Cette expression signifie que l’entreprise anticipe les besoins, devance les demandes de ses clients par une connaissance toujours plus approfondie de leurs secteurs d’activités et de leurs stratégies.
Or d’après la quatrième édition du diagnostic d’« Everest Marketing Group », les entreprises semblent, avant tout, préoccupées, pour 69% d’entre elles, par la conquête de nouveaux clients. L’objectif de fidélisation des anciens par une attention continue à leur évolution, et un souci constant d’intégration de leurs nouveaux besoins, apparaît secondaire.
Dans ces conditions, il n’est pas étonnant que plaintes et réclamations s’expriment en grand nombre sur les sites d’entreprises toutes entières tournées vers la conquête de nouveaux marchés.
Pourtant, avec les nouvelles technologies, les services commerciaux peuvent posséder une fine connaissance des besoins du client et développer une qualité de suivi qui satisfasse leurs exigences les plus élevées.
Encore un vaste chantier pour les professionnels du savoir opérationnel.
Libellés : client, connaissance, technologie
23 novembre 2006
Innovation, plaisir et connaissance
Pendant longtemps, il fut coutumier de dire qu’il n’y avait d’innovation que technologique et on liait les dépenses de la Recherche et du Développement d’un pays (généralement entre 1 et 2% du PIB) à sa capacité d’invention en ce domaine.
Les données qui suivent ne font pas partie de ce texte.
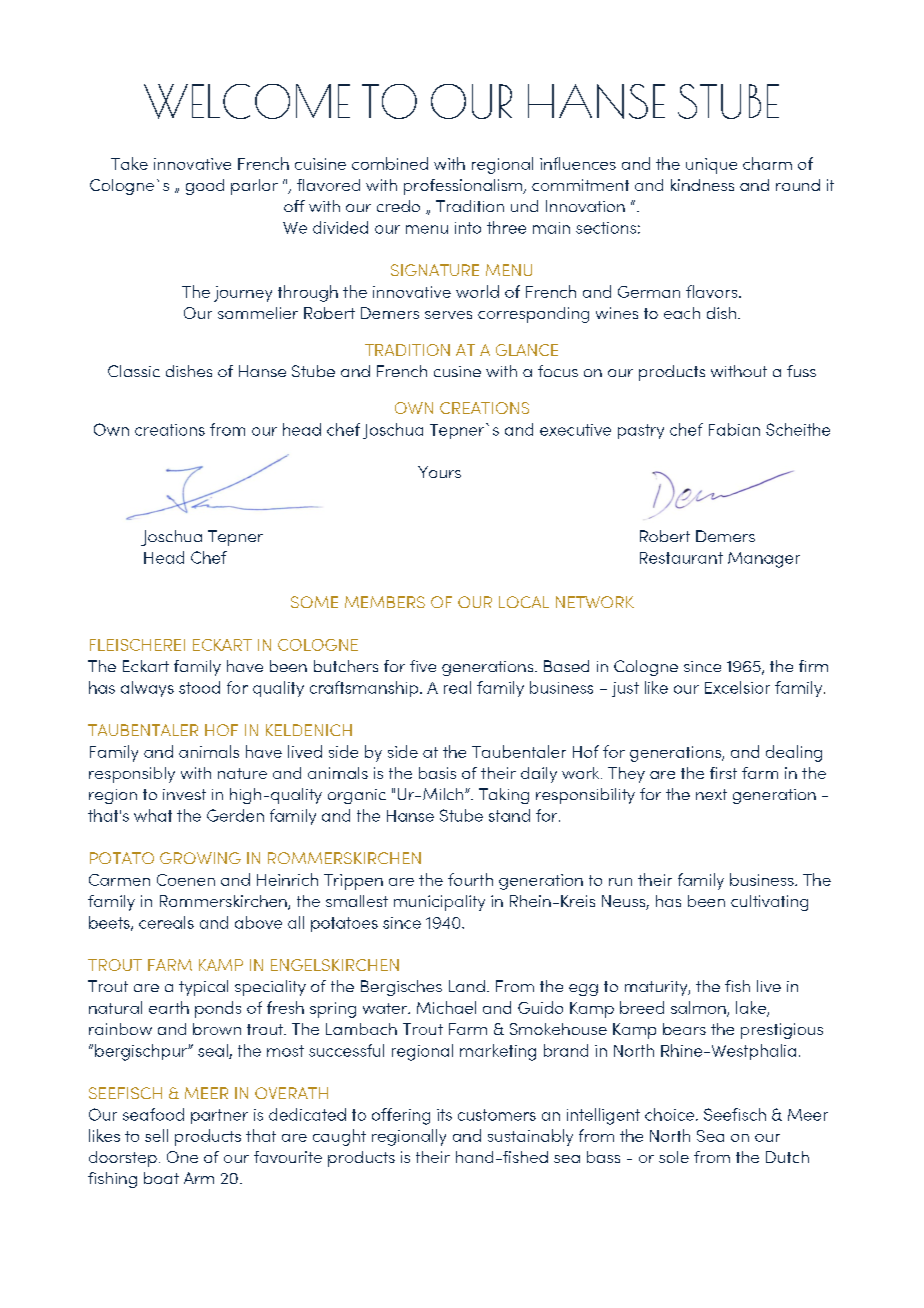 Image resolution: width=924 pixels, height=1308 pixels. Describe the element at coordinates (734, 429) in the screenshot. I see `Fabian` at that location.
Or aucune démonstration scientifique ne venait étayer cette logique linéaire entre ressources financières allouées et émergence de techniques nouvelles.
Comme je l’ai déjà évoqué précédemment, l’innovation majeure de notre époque me semble se trouver au cœur des organisations humaines, dans leur capacité exceptionnelle de déploiement et de partage des connaissances. La création de valeur et la croissance résident dans la diversité et la vitesse des relations professionnelles, soutenues par des technologies, qui se nouent, se dénouent, s’établissent dans les entreprises et leurs environnements. Il s’agit de détecter des talents, de promouvoir des compétences, d’apprécier des performances, d’améliorer des managements, de créer des modes de collaboration, etc. Toutes ces initiatives, toutes ces réalisations, structurent l’entreprise et facilitent son développement. Et l’innovation nait grâce à la capacité que montre l’organisation à diffuser les connaissances et les savoirs ; vecteur de créativité partagée. Dans cette optique le plus grand défi, pour une entreprise, demeure le pouvoir d’apprentissage des nouvelles manières de faire, des nouveaux comportements nés de l’innovation. Ce pouvoir recèle une double composante : ouverture au nouveau savoir et acquisition des compétences induites.
Il est désormais possible aux patients tétraplégiques de se mouvoir en commandant à un fauteuil roulant grâce à une pile introduite dans le cerveau qui génère des impulsions électriques interprétées par un logiciel (système Braingate). A la lumière de cette réussite scientifique, on est en droit d’imaginer un implant qui gérerait l’interface entre le cerveau et des bases de données permettant une accélération de la transmission des savoirs.
Cependant une objection de taille apparaît aussitôt : l’importance du plaisir. Car il n’est pas d’apprentissage qui vaille sans un plaisir associé : la manifestation d’un esprit de curiosité, l’affirmation d’un goût pour la découverte.
Cette objection, sous forme de constat, rend notre métier plutôt sympathique et humainement passionnant.